Check out these propositions [inspired by The Knowledge Illusion]:
If my shirt is blue,
then my socks are guaranteed to be green.
My socks are green.
Therefore, my shirt is blue.
If I fall in a pigpen,
then I will need a shower.
I took a shower.
Therefore, I fell into a pigpen.
It’s likely that you were tricked in the first one but not in the second. This is because, instead of abstract facts, there are many causes for needing a shower. We can intuitively see that there are ways to evaluate the plausibility of the statement. Our logical reasoning includes what we know about the subject.
Cause and effect reasoning is the core of our cognition. Judea Pearl, winner of the Turing Award, describes causal reasoning as our native language. Thousands of years ago humans realized that certain things caused other things to happen. If you don’t brush your teeth, you’ll get cavities. If you tinker with a light switch, the light will turn on and off. No other species grasps this to the extent that humans do.
We have huge general knowledge of the mechanisms that change our world from one state to another; it’s the basis of our common sense. Our causal reasoning systems are applied when we want to understand change. We rely on detecting patterns that apply across many situations.

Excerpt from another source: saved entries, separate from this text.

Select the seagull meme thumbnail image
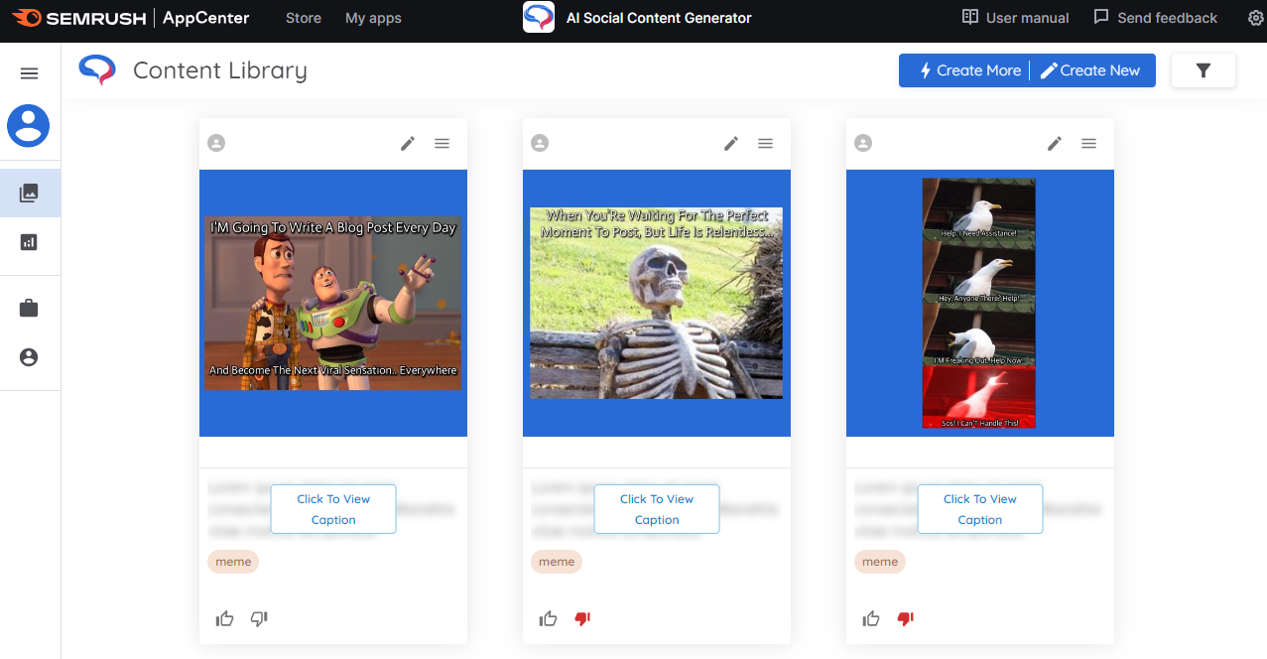The width and height of the screenshot is (1267, 659). click(979, 303)
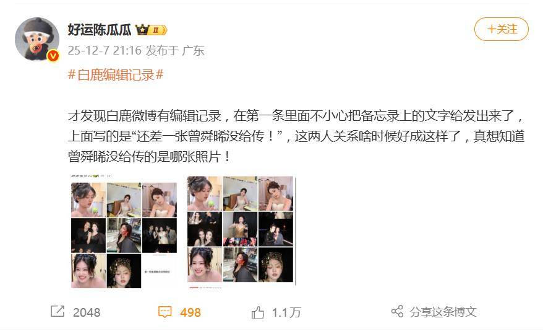Click the orange verified V badge

[x=53, y=56]
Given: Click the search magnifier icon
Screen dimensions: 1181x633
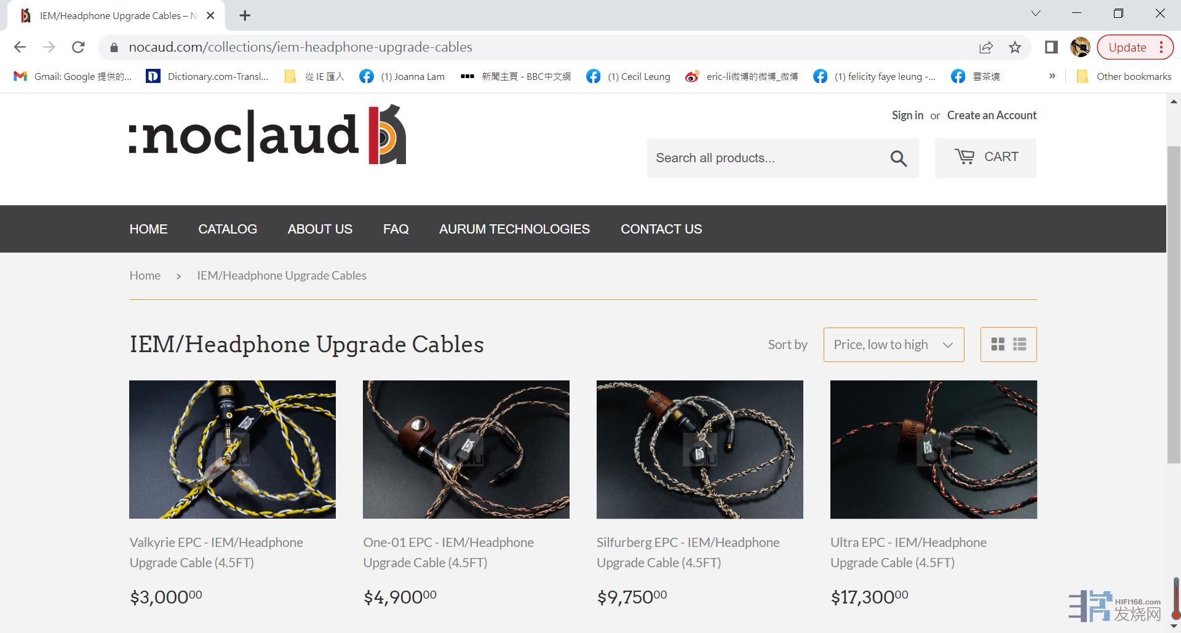Looking at the screenshot, I should (898, 159).
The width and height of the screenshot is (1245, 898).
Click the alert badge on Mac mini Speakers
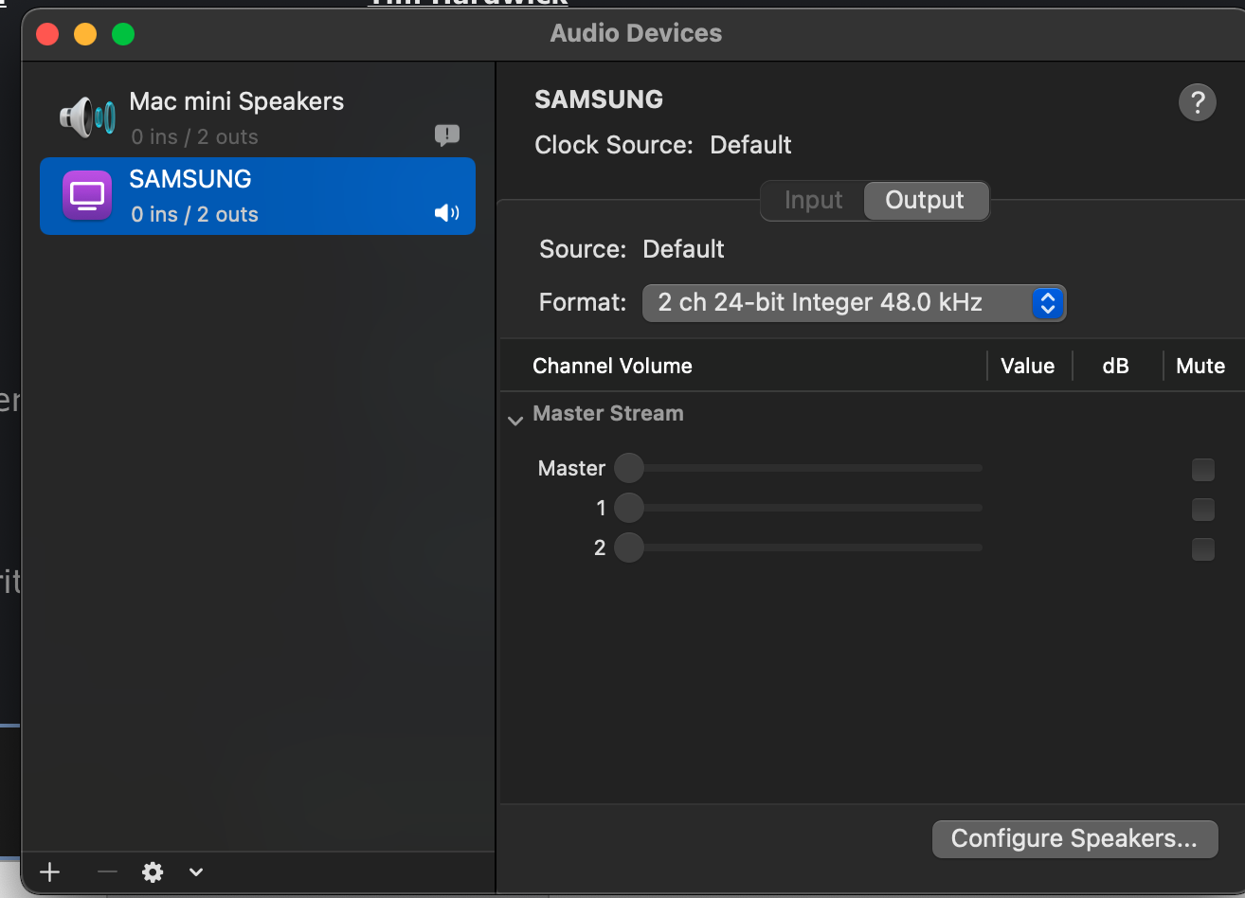coord(447,135)
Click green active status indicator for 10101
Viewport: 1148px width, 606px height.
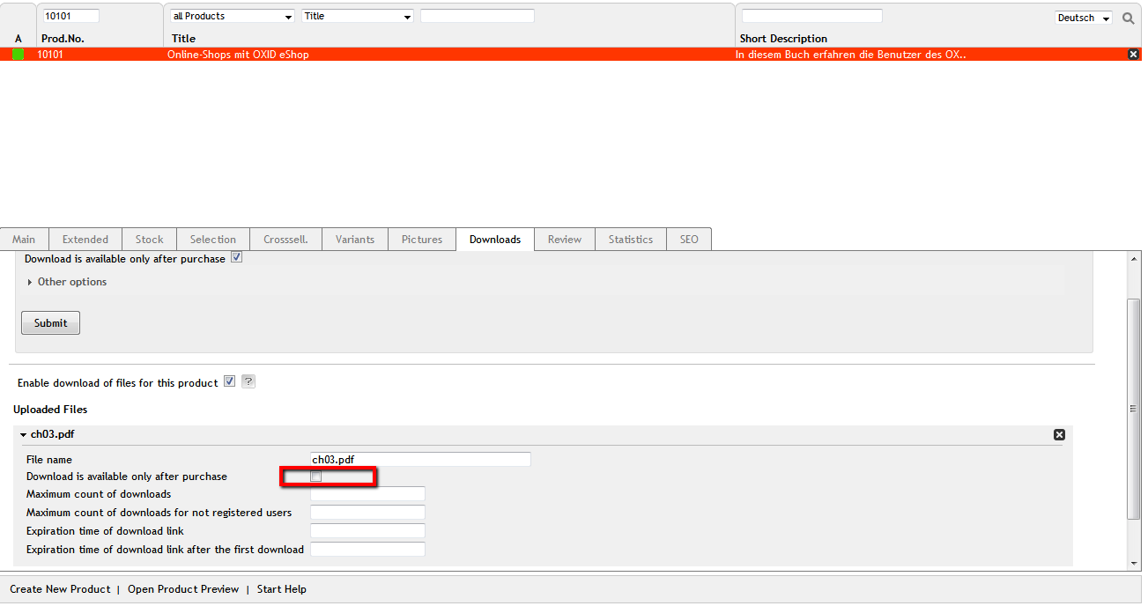click(x=18, y=55)
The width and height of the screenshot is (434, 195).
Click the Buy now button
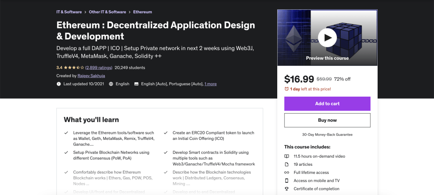[327, 120]
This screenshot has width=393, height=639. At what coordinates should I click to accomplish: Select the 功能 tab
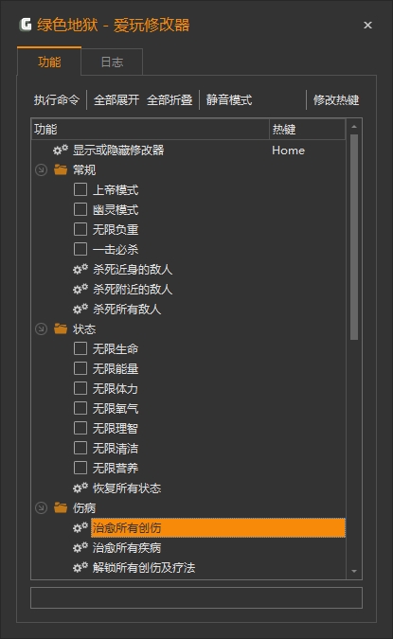click(x=49, y=62)
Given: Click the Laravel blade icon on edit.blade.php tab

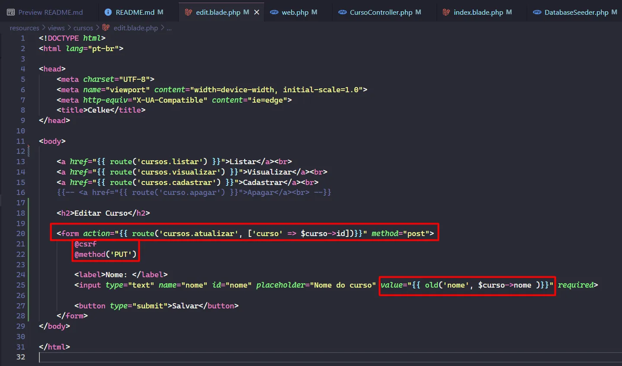Looking at the screenshot, I should click(x=188, y=12).
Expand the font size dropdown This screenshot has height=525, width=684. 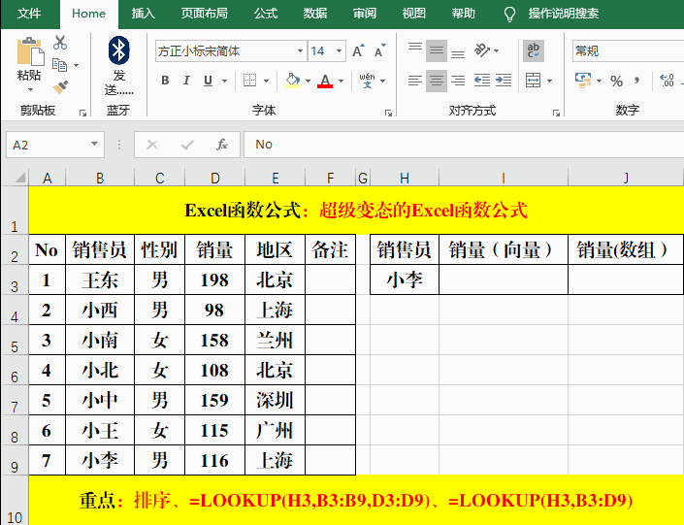coord(340,51)
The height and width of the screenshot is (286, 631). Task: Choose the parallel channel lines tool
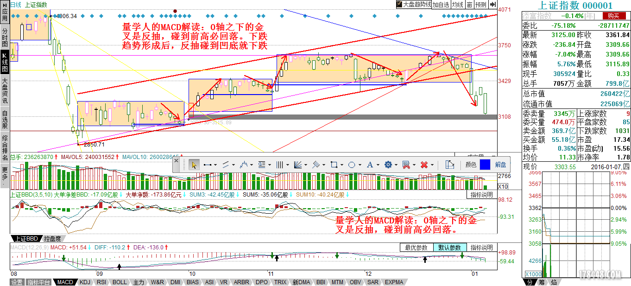coord(226,165)
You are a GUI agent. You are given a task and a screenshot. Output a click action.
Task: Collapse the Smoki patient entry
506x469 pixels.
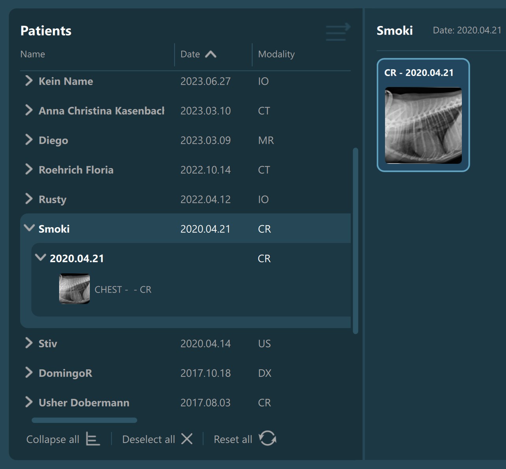click(29, 228)
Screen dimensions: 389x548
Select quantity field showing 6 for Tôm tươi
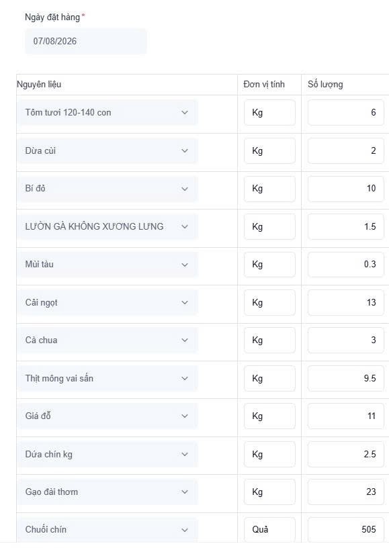345,113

Reasoning works in two directions—we reason forward in time from cause to effect (prediction), and backward from effect to cause (diagnosis). Humans care deeply about the causal structure of the world because it enables us to generalize. Explanations and the stories that link cause and effect play a key role in allowing us to adapt flexibly to a changing world.
Humans may, in fact, be the only animals capable of diagnostic reasoning, although there is evidence that some species of crow can as well. The important thing about diagnostic reasoning is that we can reason about clues when they aren’t presented in a causal time series. For example, a doctor may use multiple symptoms to infer a disease, even though the causal arrow runs from diseases to symptoms.
Causal thinking is natural and humans have a tendency to find causes even where there are none. In fact, according to Jevin West, we have to work hard not to find causes. Our bias to think in cause-and-effect terms can make us see patterns in random noise—even when we find a plausible causal account we can remain vigilant to the alternative that there is none.
Great Human Strength: Cause and effect reasoning enables us to understand our world. From a very early age, we construct our lives around goal-driven causal interactions which enables us to flexibly achieve our objectives in an uncertain world.
Great Human Weakness: We make predictable errors when we confuse correlation with causation and when we reason forward from cause to effect because we fail to spot alternative causes. We can attribute causes to effects when there are none.
Machine Opportunity: Designs which engage our causal reasoning systems and help us spot errors.
Machine Threat: Designs which manipulate or trigger error-prone cognitive strategies or prompt us to confuse correlation and causation.